◆ **About this task**
For the entries presented below, indicate the number of lines that include the word "computer", adding nothing else.

◆ **Provided records**
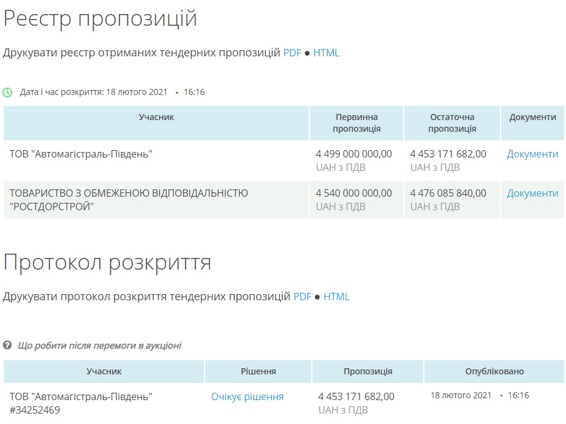Download the opening protocol as PDF
This screenshot has height=424, width=566.
[303, 297]
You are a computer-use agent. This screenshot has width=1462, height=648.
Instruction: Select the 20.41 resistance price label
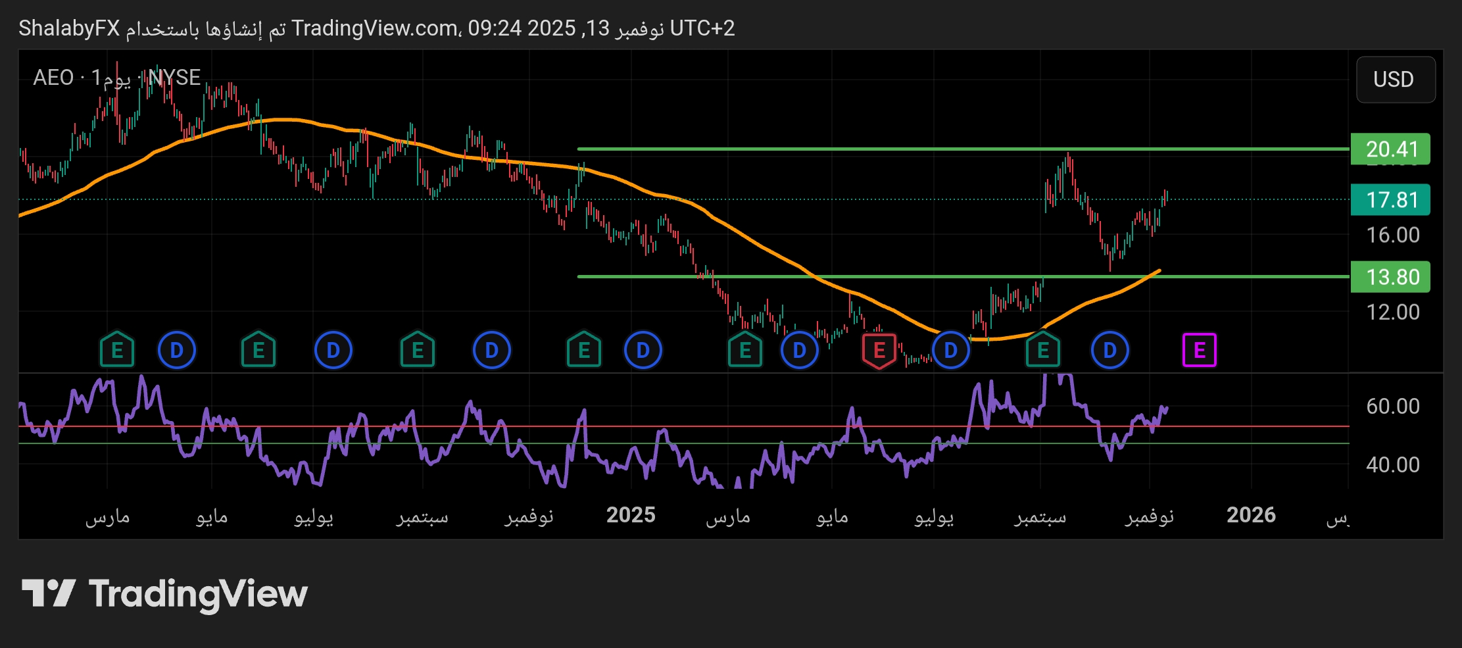[1390, 149]
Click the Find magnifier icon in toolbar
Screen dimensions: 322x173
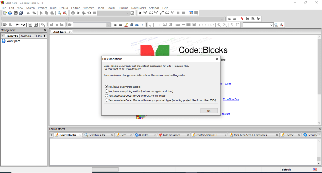coord(59,13)
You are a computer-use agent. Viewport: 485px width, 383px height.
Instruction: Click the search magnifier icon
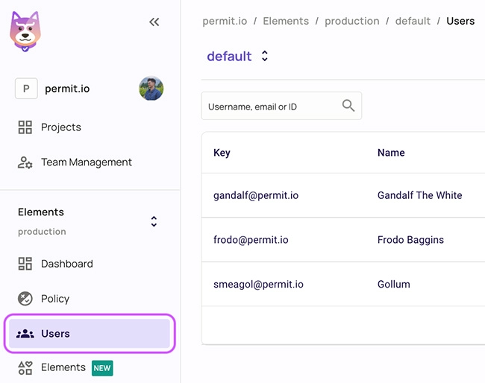348,105
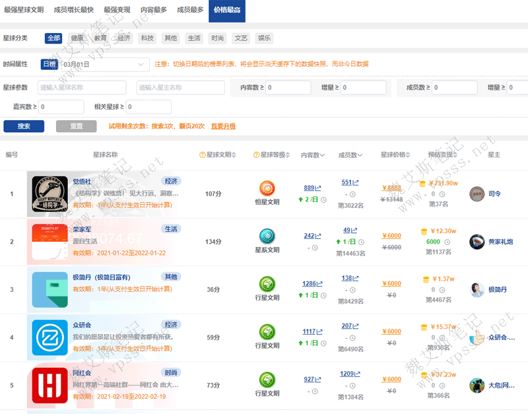Screen dimensions: 528x414
Task: Click 黄家礼炮 owner avatar
Action: [x=477, y=242]
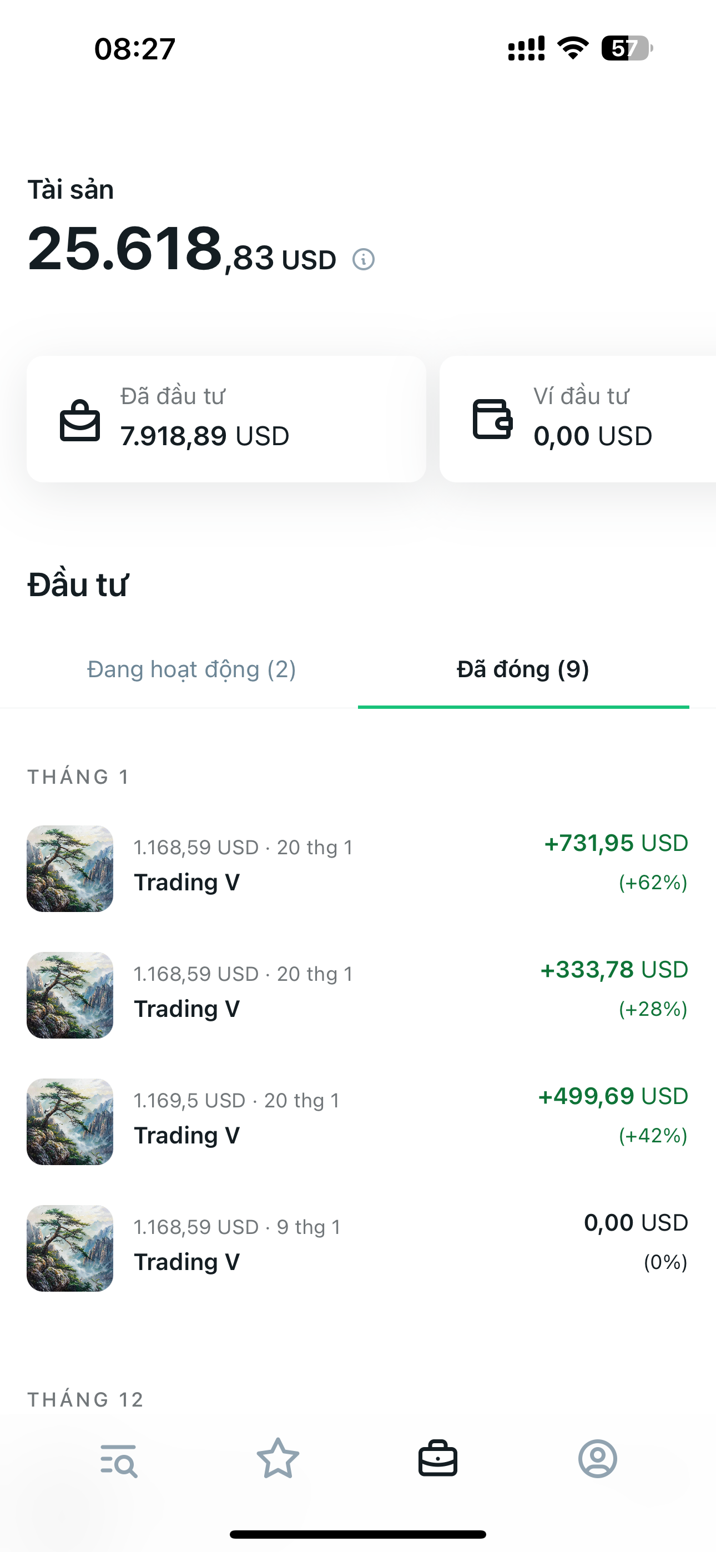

◆ **Response to the task**
2